Figure 4 — Generative AI use cases require a minimum maturity across a select set of data management capabilities. Source: https://medium.com/zs-associates/navigating-the-data-management-landscape-in-the-age-of-gen-ai-82a5337a8c00.

We can break this out in a few dimensions. In order to train and deploy models, the Gen AI applications need to have access to enough data that is sufficiently diverse. They may require vast volumes of data if the expected output is complex and instable. The stability here refers to the fact that identical models may produce different results when given an identical prompt, simply given the nature of how Gen AI models work. In some cases, that variability is fatal, in which case sufficient data is required to train the models. The data also needs to be sufficiently diverse. Gen AI, even more so than most other modelling techniques, refers the diversity of the data it has been and is given. If your model is trained on social interactions where 95% were with people from 25 years or younger, it might not perform as effectively later on when exposed to people that are older than 80.

For a similar reason, data quality is massively important. This is the biggest problem also because garbage in remains garbage out. With Gen AI, even when given bad data, the responses tend to still be elegant and complete-sounding. In some cases, they turn out to be made up. The quality of the answers will reflect the quality of the data it has been given. This also holds when the data it is fed is unstructured. In that case, it’s not that easy to implement data quality checks as you could on structured data, but nonetheless it is critical to verify that the right unstructured is provided.

Beyond these more general foundations around data, depending on the use case in question, there may be more specific requirements. The model might require annotated data, for example for training purposes. It might need a sufficient amount of historical data, or separate data that can be used for validation and testing. And if your use cases require real-time data, for example in many of the use cases with live call center agents, then data needs to be made available real-time, quickly and reliably. This is not just about integrating data sources, but also about making sure that only the right data is shared, and only with people or applications that should have access to it.

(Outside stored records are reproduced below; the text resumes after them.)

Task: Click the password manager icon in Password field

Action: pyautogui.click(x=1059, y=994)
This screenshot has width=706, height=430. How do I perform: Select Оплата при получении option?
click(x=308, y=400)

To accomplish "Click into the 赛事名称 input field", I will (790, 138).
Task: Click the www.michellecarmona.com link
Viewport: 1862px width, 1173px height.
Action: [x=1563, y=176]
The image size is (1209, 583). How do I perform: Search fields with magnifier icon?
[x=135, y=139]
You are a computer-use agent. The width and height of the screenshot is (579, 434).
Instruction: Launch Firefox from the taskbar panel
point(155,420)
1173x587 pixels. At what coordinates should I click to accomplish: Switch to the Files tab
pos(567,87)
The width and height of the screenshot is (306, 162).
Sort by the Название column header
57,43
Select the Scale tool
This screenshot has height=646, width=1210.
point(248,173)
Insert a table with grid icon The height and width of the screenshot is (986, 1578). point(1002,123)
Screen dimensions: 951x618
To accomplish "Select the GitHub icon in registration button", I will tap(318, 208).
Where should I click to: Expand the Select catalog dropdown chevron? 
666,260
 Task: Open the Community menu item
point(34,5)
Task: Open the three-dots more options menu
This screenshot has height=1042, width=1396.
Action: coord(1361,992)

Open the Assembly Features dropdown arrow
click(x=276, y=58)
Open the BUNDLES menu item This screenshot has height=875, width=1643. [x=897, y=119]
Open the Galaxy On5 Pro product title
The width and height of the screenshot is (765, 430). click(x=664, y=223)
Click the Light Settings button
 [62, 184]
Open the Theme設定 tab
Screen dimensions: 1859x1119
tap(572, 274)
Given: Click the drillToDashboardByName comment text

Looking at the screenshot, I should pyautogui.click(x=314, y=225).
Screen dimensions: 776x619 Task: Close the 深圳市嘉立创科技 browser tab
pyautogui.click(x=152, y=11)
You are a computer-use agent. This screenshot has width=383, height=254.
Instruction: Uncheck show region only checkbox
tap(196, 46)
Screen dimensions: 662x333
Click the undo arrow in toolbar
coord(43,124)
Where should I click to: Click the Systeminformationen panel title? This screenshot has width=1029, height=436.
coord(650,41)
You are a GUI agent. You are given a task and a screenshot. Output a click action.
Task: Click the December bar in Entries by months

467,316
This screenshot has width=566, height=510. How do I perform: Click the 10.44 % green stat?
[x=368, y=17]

A lot of the things mentioned in previous paragraphs are age-old data governance challenges, and they have not gone away. They are very well understood problems with data about how it can be managed appropriately and brought to the right, appropriate use cases. Here we come back to data assets and data products, as this is a concept that is gaining ever more traction and many companies have been able to activate various use cases based on a selected set of data products. The key thing to understand is that it’s about not governing all data everywhere up to the same standards, but instead focusing on that particular data that is most strategic, most important. Once you know what data is the most critical, you can prioritize managing that exact data as an asset or product. This will drive a maximized ROI on your investments in foundational data capabilities.

How to quickly measure your organization’s data readiness for Gen AI

Our research has revealed distinct patterns and best practices among companies that have successfully built foundational maturity and achieved initial business impacts with their use of generative AI, compared to those that continue to struggle and lag behind. The following 13 capability areas were identified as critical for business success:

  1. Strategy and vision: Establishes the foundational framework for Generative AI initiatives, including the creation of a strategic plan, setting AI goals, and allocating investments and budgets.
  2. Organizational structure and operating model: Defines roles, responsibilities, and the centralization of operations. This includes setting up decision-making frameworks, implementing change management programs, and managing stakeholders.
  3. Center of excellence (CoE): Focuses on building a specialized team to lead and support Generative AI efforts, including training on best practices, and deploying tools and accelerators to streamline processes.
  4. Use cases and applications: Identifies potential Generative AI applications, links them with necessary data sources, assesses feasibility, and establishes business ownership for each use case.
  5. Data: Ensures the availability of diverse and high-quality data, maintaining historical and annotated datasets, and providing real-time data access for ongoing validation and testing.
  6. ROI and value generation: Develops methods to measure the benefits of Generative AI projects, defines relevant KPIs and metrics, and crafts detailed business cases to underscore the value.
  7. Model building and training: Involves selecting appropriate foundational models, training these models with robust datasets, and continuously evaluating and monitoring their performance.
  8. Deployment and operation: Reengineers processes to integrate Generative AI solutions, monitors performance and utilization, and automates workflows to enhance operational efficiency.
  9. Talent and skills: Focuses on attracting and retaining skilled professionals, providing training and opportunities for reskilling or upskilling, and fostering interdisciplinary teams.
  10. Governance, ethics and compliance: Addresses ethical considerations, ensures AI transparency, complies with regulatory standards, and sets policies for responsible AI usage.
  11. Technology infrastructure: Equips organizations with the necessary Generative AI tools, robust data platforms, adequate computational resources, and supports system integration and exploration.
  12. Data security: Implements stringent security measures such as encryption, strict access controls, safeguards against data leakage, and conducts regular security audits.
  13. Innovation, ecosystem and partnerships: Encourages ongoing research, fosters external collaborations, and forms technology alliances to stay at the forefront of Generative AI development and application.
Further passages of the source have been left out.